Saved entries
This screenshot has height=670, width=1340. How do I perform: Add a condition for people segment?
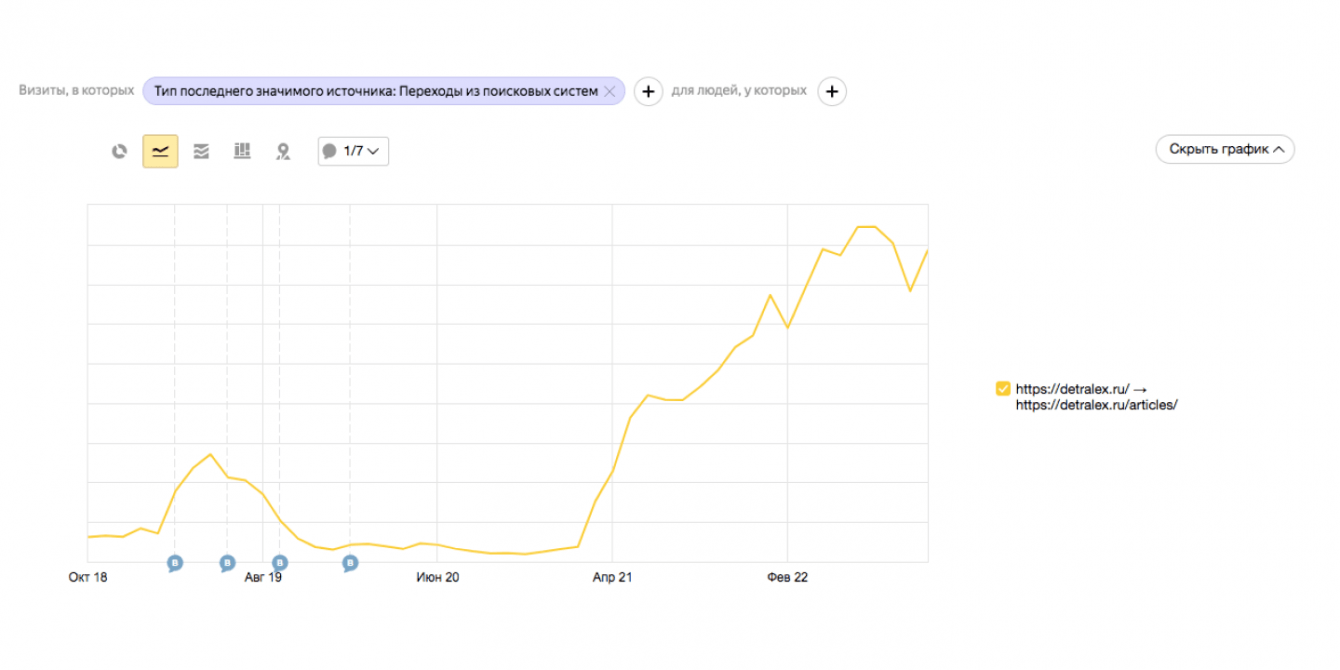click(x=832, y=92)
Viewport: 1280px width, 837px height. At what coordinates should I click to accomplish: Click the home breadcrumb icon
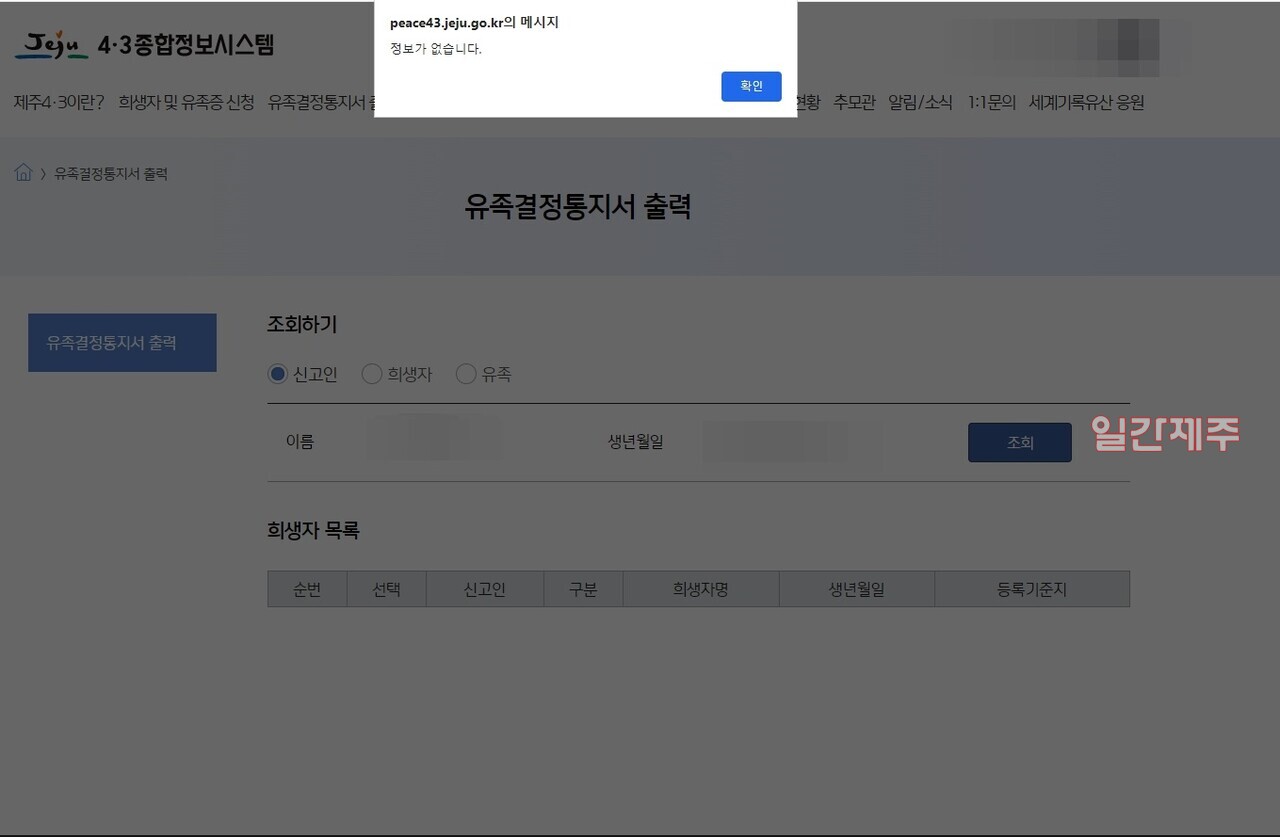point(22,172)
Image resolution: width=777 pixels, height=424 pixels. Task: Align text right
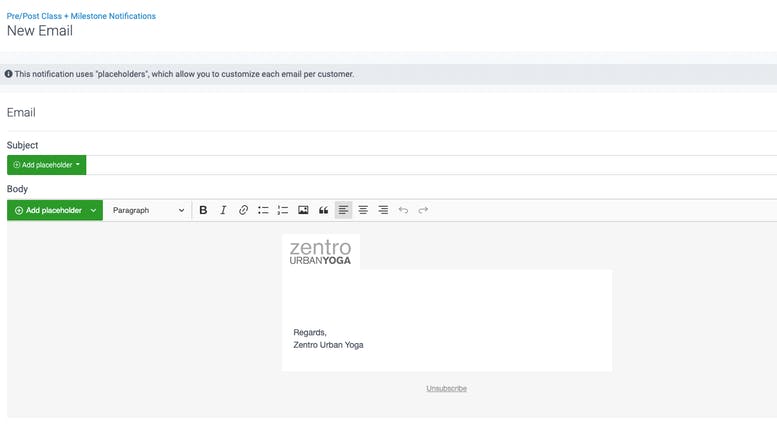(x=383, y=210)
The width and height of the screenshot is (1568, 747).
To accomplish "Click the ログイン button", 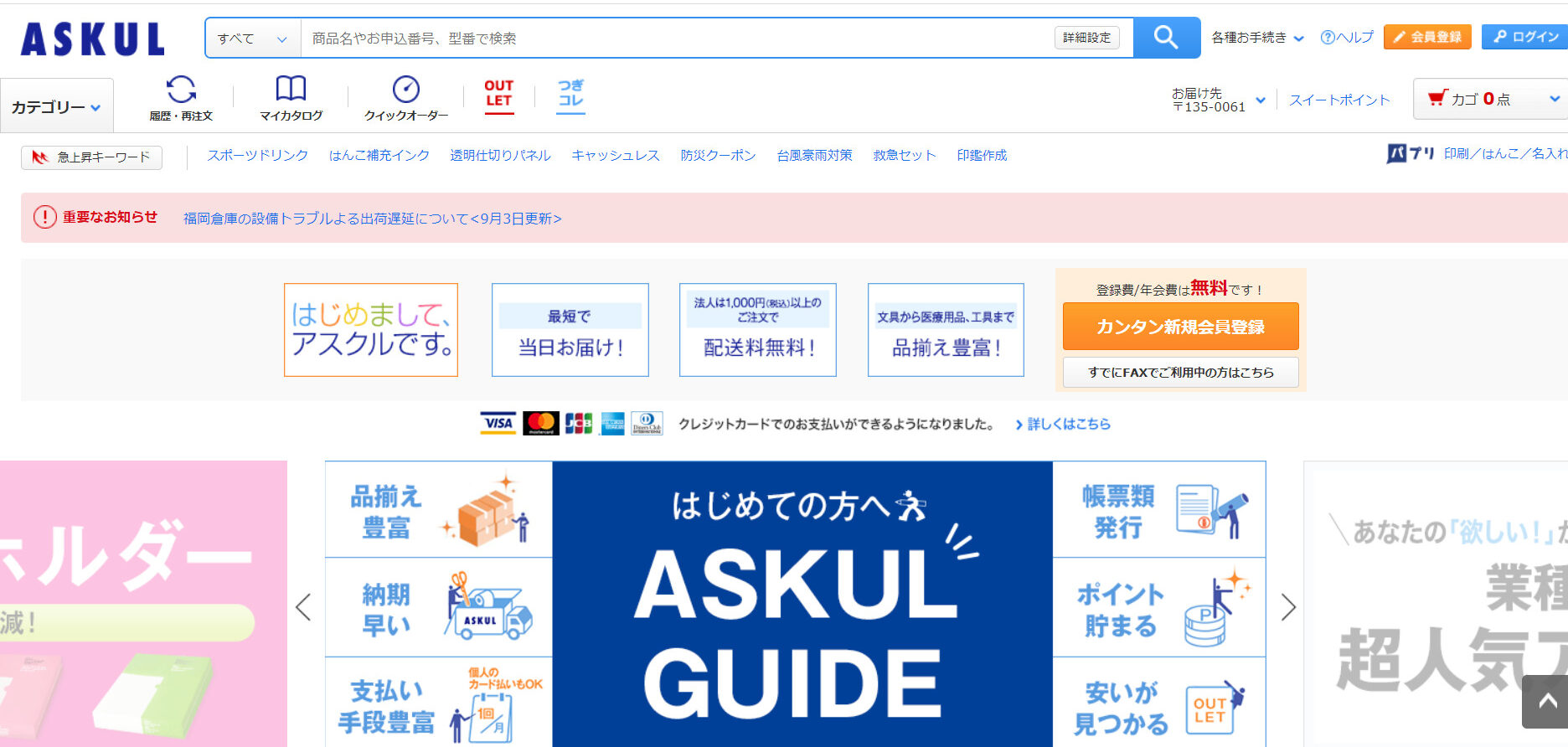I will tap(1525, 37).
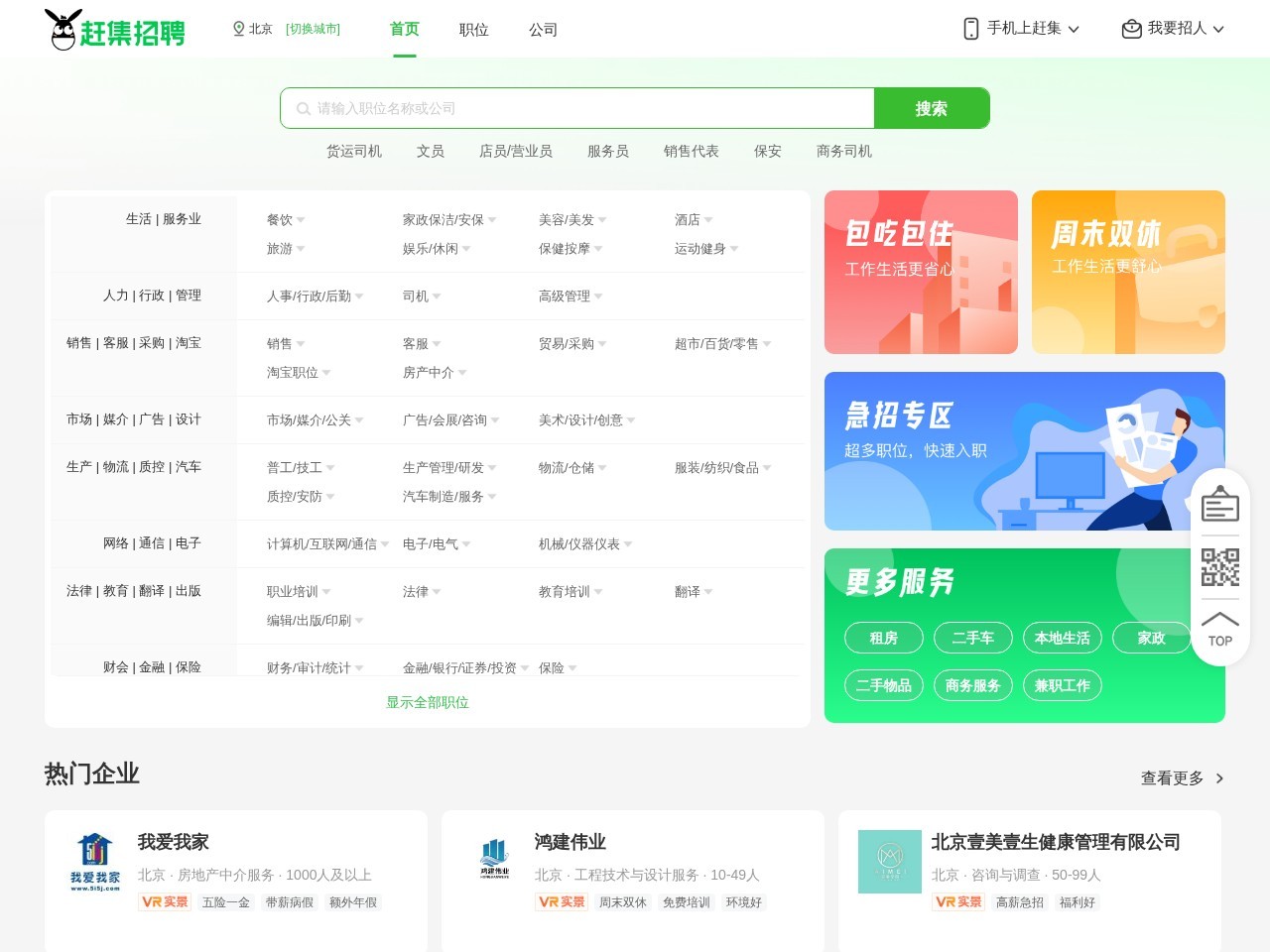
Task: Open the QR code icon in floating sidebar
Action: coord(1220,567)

Problem to work on: Reproduce the records above exactly, but only from the line with "Viewport: 1280px width, 837px" up to and including the line with "The width and". Leave the pictures out.

Output below:
Viewport: 1280px width, 837px height. At what coordinates should I click to accomplish: Click the home breadcrumb icon
point(22,172)
Image resolution: width=777 pixels, height=424 pixels. Task: Align text right
(x=383, y=210)
The width and height of the screenshot is (1568, 747).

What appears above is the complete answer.